Exactly what heuristics would they use to know how an omniscient being would play? Unless there are some strong arguments behind it, it sounds like arrogant BS.
Maybe they're extrapolating from relaxed instances that they've solved? If you know that humans can play pretty much optimally on, say, 11x11, and you know how much performance drops off with each expansion of the board?
Yudkowski argues that on the scale of intelligence, Einstein and a village idiot are basically right next to each other [1]. So once artificial intelligence gets close to matching the village idiot, it is not far from completely thrashing Einstein.
Now if that same picture held for Go, then a situation like this would seem to be impossible. Either the computer should be much worse than a human player, or much better. It would be an incredible coincidence that, at the end of six months of training, the computer happened to be of comparable skill to humans.
For the game of Go, at least, Yudkowski is wrong. What other aspects of intelligence are this way? Yudkowski's picture seems appealing, but perhaps it is wrong for many areas of intelligence.

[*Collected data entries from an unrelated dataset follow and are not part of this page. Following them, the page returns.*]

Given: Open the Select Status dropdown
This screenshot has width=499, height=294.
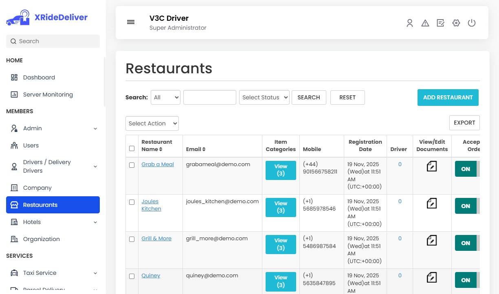Looking at the screenshot, I should pyautogui.click(x=264, y=97).
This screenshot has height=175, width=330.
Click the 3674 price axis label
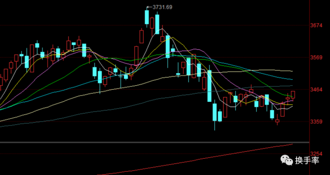click(316, 25)
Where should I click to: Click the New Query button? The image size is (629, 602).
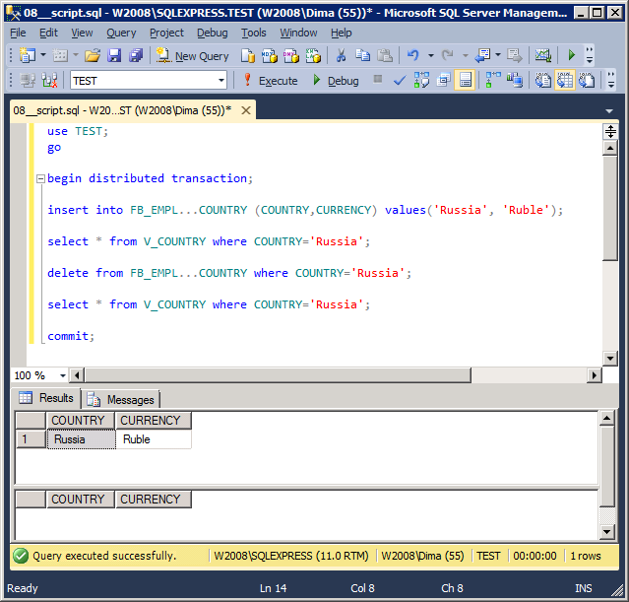point(193,56)
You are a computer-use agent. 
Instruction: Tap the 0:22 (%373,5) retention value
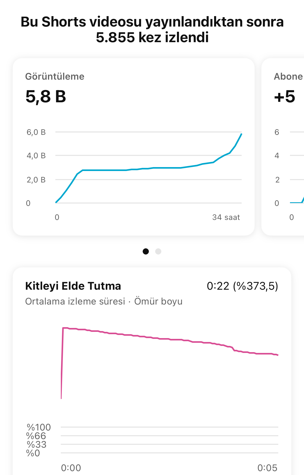242,286
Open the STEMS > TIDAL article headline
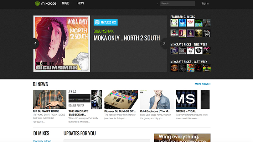 (x=185, y=111)
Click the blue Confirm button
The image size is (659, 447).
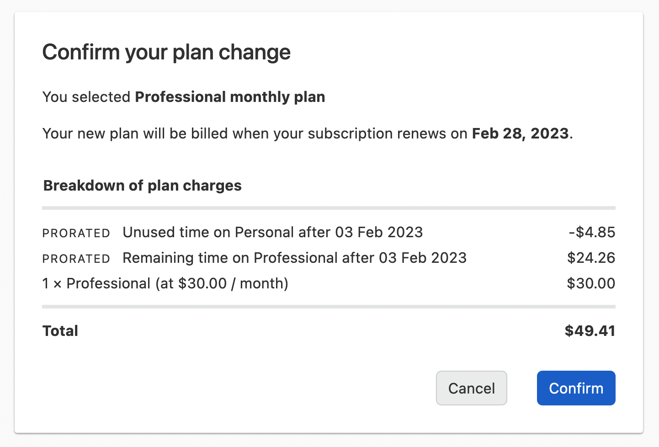[576, 388]
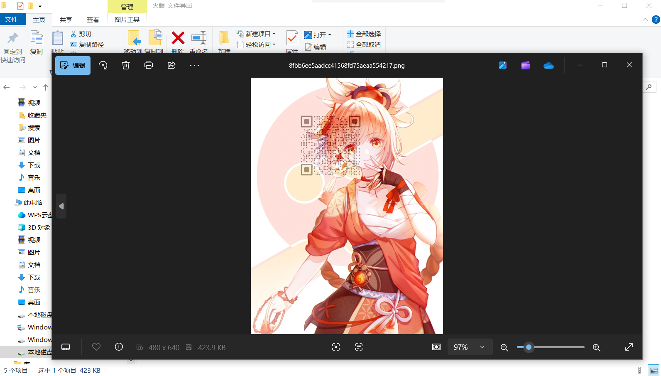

AlphaGo is not an AI in the sense meant by Yudkowsky, I believe. He speaks more of a recursively self-improving AI, an AI which is capable of upgrading itself to be faster and more intelligent.

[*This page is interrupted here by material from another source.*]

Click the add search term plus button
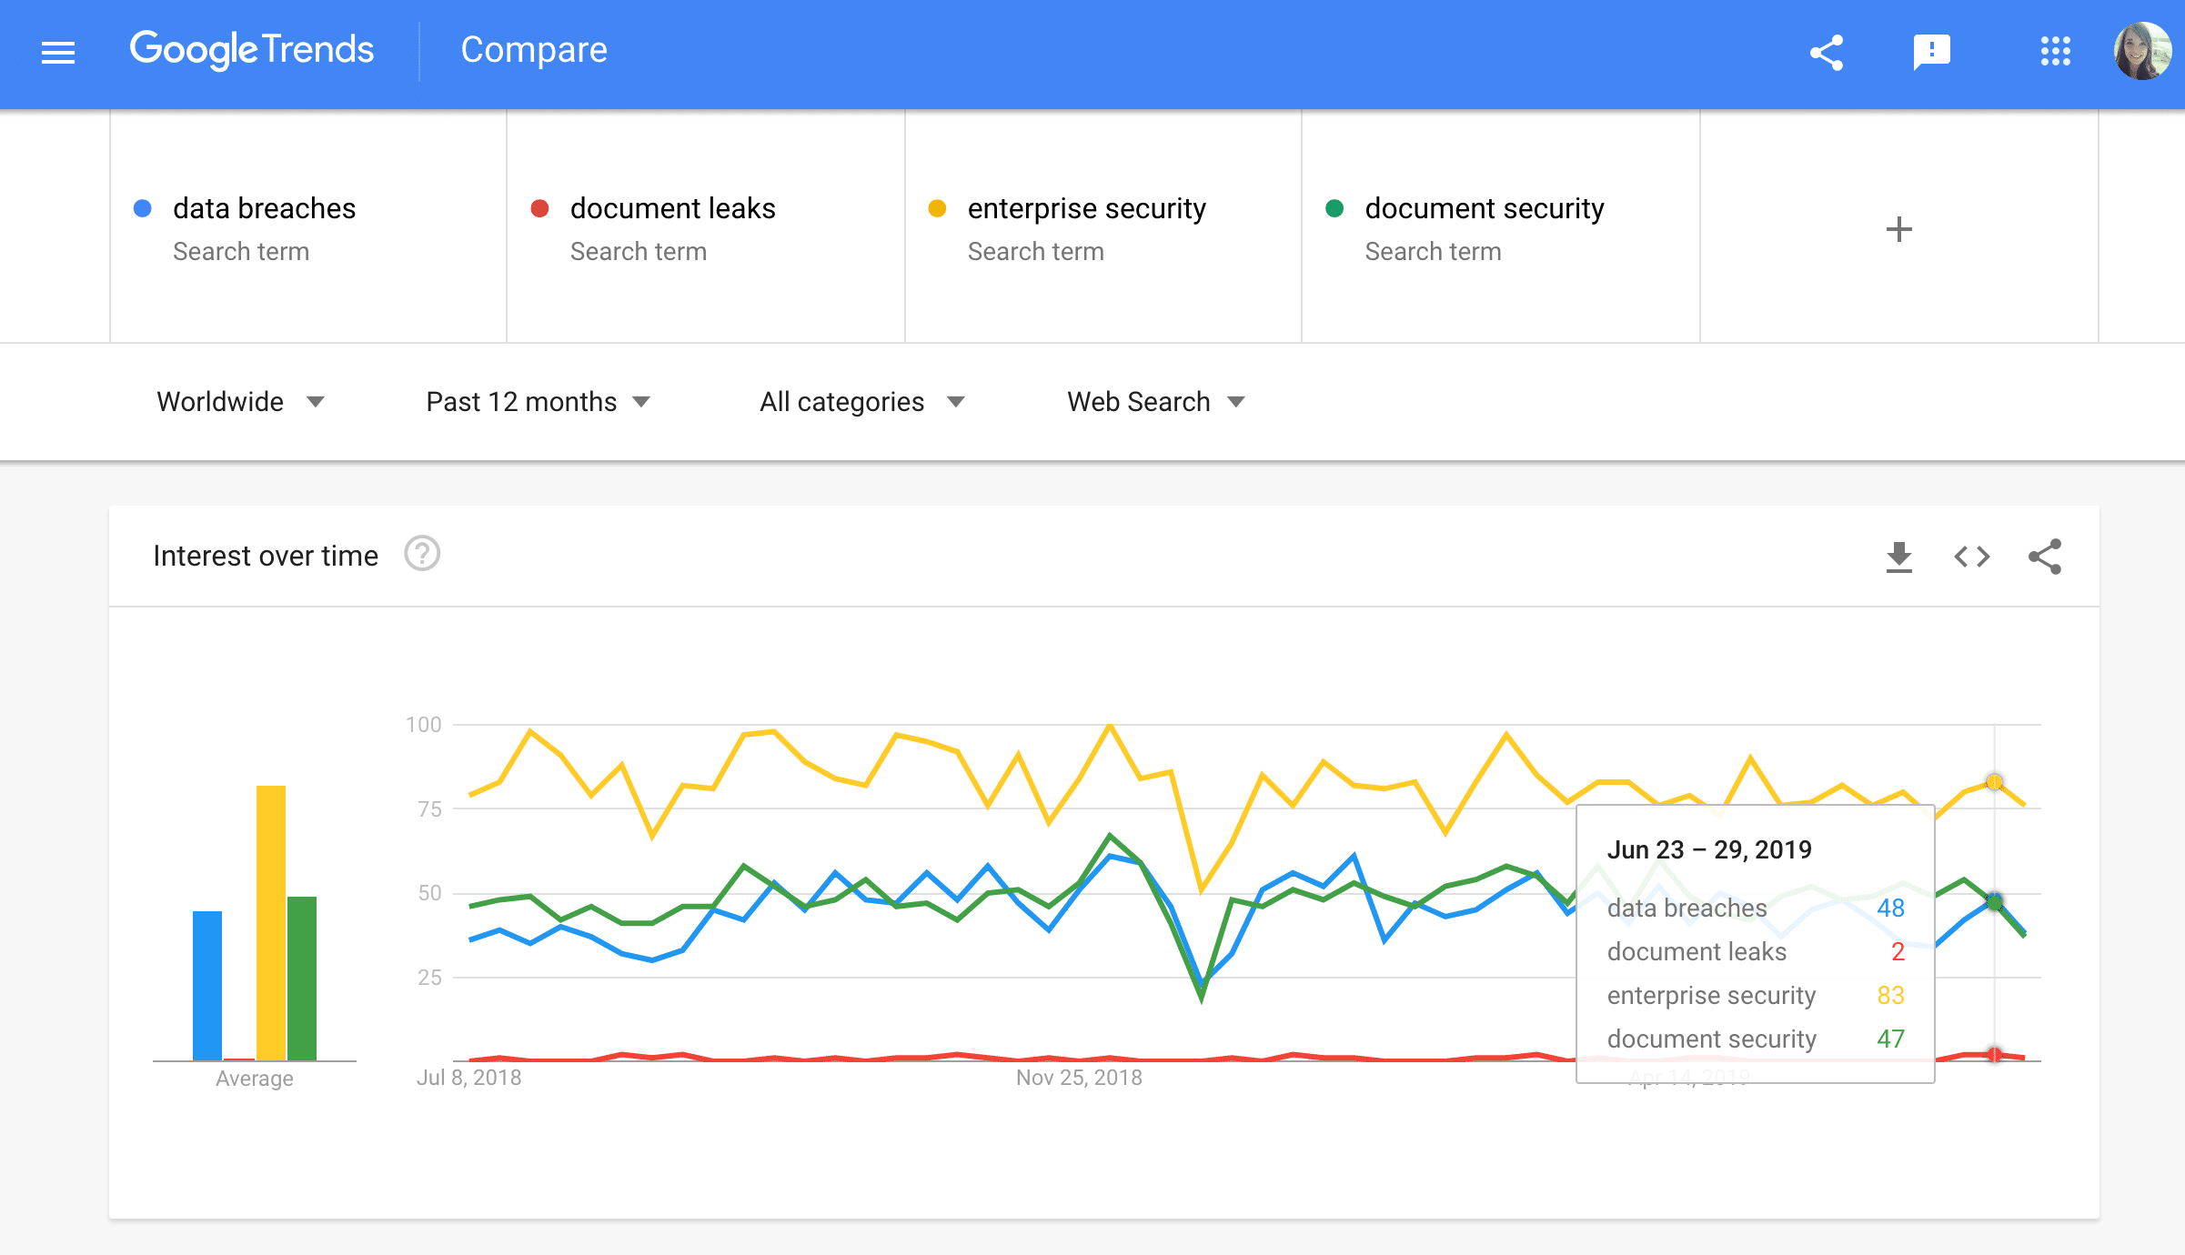 [1898, 228]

In the linked article, Yudkowsky even says "On the right side of the scale, you would find Deep Thought—Douglas Adams's original version, thank you, not the chessplayer." The implication is clear that these programs playing chess/Go are nothing like what he is talking about - general AI.
Or so I assume, from my less-than-complete understanding of Yudkowsky's writings.
Only if there's actual room to be much better. It's quite possible that 9p players are already pretty close to perfect play. Maybe a computer can get slightly closer still to that perfect play, but it's never going to be better than perfect play. There's not always room for improvement.
>> It would be an incredible coincidence that, at the end of six months of training, the computer happened to be of comparable skill to humans.
I don't think it's that incredible - By 18 years old a significant proportion of high school students know more about chemistry than the best scientists up to 1800 did, combined.
There's a lot of human games for AlphaGo to look at, but if it is to exceed human level of play, it'll have to figure how to do that by itself. Look at human level games, learn to play human level.
It's quick to get to the edge of human knowledge, and slower to go beyond it.
Yeah, I was waiting for AlphaGo to connect up 10 seemingly unrelated moves into some amazing unpredictable shape that wins the game. But now I think that maybe some humans actually have the ability to play a near-perfect game of Go. Maybe the most skilled human players have already nearly reached the peak of what is possible in a Go game.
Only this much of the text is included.